La société MANA NUI n’est pas privée par le décompte définitif, qui met fin aux relations contractuelles, de l’exercice de ses actions en garanties légales. Elle fait justement valoir que le décompte mentionne des réfactions en reprise de désordres, et qu’il a été contesté par la société FIUMARELLA, ainsi que le relève l’ordonnance de référé du 14 septembre 2015. La société FIUMARELLA n’est donc pas bien fondée à s’en prévaloir à titre de reconnaissance de sa créance.
Elle n’est pas non plus bien fondée, au regard des désordres affectant ses propres lots, dont l’existence est établie par le rapport d’expertise judiciaire, à prétendre s’exonérer de sa garantie au motif d’une mauvaise conception de l’ouvrage, alors qu’étant tenue, en tant que professionnelle, d’une obligation de conseil et de sécurité à l’égard du maître d’ouvrage, il lui appartenait d’en faire état au moment de l’exécution des travaux, ce dont elle ne justifie pas.
La SCI MANA NUI conclut, sans être contredite sur ce point, qu’elle a engagé devant le tribunal de première instance une action aux fins de liquidation de ses préjudices, dans laquelle la SA FIUMARELLA pourra demander le cas échéant la compensation avec les sommes qu’elle réclame.

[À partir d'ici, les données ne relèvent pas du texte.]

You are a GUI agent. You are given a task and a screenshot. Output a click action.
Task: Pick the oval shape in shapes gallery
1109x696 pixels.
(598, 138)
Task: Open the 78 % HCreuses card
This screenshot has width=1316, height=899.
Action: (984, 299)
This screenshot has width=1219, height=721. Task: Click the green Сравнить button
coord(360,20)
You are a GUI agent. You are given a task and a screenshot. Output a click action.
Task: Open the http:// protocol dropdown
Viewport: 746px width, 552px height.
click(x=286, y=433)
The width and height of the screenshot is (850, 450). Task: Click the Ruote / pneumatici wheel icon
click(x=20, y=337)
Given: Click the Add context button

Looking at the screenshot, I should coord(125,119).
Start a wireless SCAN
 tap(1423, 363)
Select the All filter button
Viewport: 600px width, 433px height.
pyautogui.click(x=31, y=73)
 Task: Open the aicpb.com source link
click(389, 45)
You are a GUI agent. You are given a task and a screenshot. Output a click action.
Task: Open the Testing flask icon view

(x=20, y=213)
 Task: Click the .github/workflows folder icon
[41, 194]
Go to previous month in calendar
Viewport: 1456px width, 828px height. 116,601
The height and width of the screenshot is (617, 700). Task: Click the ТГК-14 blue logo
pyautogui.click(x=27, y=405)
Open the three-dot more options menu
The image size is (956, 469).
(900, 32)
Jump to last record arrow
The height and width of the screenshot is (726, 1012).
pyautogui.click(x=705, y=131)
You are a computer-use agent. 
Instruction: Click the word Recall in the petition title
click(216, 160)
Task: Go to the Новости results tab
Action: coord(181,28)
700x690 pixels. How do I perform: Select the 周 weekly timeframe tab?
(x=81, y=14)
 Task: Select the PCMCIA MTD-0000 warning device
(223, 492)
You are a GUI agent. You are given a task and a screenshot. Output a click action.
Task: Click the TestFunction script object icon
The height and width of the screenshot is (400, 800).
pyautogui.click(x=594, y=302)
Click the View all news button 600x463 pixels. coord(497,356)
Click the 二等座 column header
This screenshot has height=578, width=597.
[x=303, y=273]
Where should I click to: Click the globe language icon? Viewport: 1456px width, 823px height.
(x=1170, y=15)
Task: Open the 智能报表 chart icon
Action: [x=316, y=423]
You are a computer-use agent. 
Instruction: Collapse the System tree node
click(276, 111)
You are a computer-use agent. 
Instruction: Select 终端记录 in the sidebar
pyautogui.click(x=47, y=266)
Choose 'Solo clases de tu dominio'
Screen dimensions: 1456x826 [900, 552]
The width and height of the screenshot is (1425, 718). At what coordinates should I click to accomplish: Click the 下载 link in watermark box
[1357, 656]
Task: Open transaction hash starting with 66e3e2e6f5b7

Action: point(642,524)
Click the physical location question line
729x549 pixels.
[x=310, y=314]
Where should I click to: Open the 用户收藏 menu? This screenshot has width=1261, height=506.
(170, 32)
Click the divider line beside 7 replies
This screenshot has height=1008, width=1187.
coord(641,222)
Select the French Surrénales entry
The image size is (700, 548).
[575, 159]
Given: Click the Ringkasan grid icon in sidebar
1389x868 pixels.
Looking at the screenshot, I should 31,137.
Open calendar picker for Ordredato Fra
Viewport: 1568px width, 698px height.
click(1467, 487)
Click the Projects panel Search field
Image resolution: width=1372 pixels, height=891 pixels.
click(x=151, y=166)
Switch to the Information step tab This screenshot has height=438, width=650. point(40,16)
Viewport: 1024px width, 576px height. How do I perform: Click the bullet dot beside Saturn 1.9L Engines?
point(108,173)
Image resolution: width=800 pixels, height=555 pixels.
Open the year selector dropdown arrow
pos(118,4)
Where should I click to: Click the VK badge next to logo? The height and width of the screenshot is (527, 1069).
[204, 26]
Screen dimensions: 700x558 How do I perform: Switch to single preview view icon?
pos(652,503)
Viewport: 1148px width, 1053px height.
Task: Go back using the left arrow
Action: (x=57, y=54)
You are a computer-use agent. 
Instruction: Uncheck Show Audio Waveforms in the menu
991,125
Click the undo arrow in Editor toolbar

Le jugement déféré sera par conséquent confirmé par adoption de ses motifs et pour les présents motifs. Il a tiré les exactes conséquences, sur le plan de la responsabilité civile et du prononcé d’une amende civile, des procédés dilatoires et abusifs de la société FIUMARELLA dont les contestations et les recours, comme le montre encore son appel, n’ont pas fait évoluer les termes du litige qui dure depuis 2015.
Il sera fait application des dispositions de l’article 407 du code de procédure civile de la Polynésie française au bénéfice de l’intimée. La partie qui succombe est condamnée aux dépens.
PAR CES MOTIFS,
La Cour, statuant par mise à disposition, publiquement, contradictoirement, en matière civile et en dernier ressort ;
En la forme, déclare l’appel recevable ;
Au fond, confirme le jugement entrepris ;
Condamne la SA FIUMARELLA à payer à la SCI MANA NUI la somme supplémentaire de 300 000 FCP en application des dispositions de l’article 407 du code de procédure civile de la Polynésie française devant la cour ;
Rejette toute autre demande ;
Met à la charge de la SA FIUMARELLA les dépens de première instance et d’appel.
Prononcé à Papeete, le 10 mars 2022.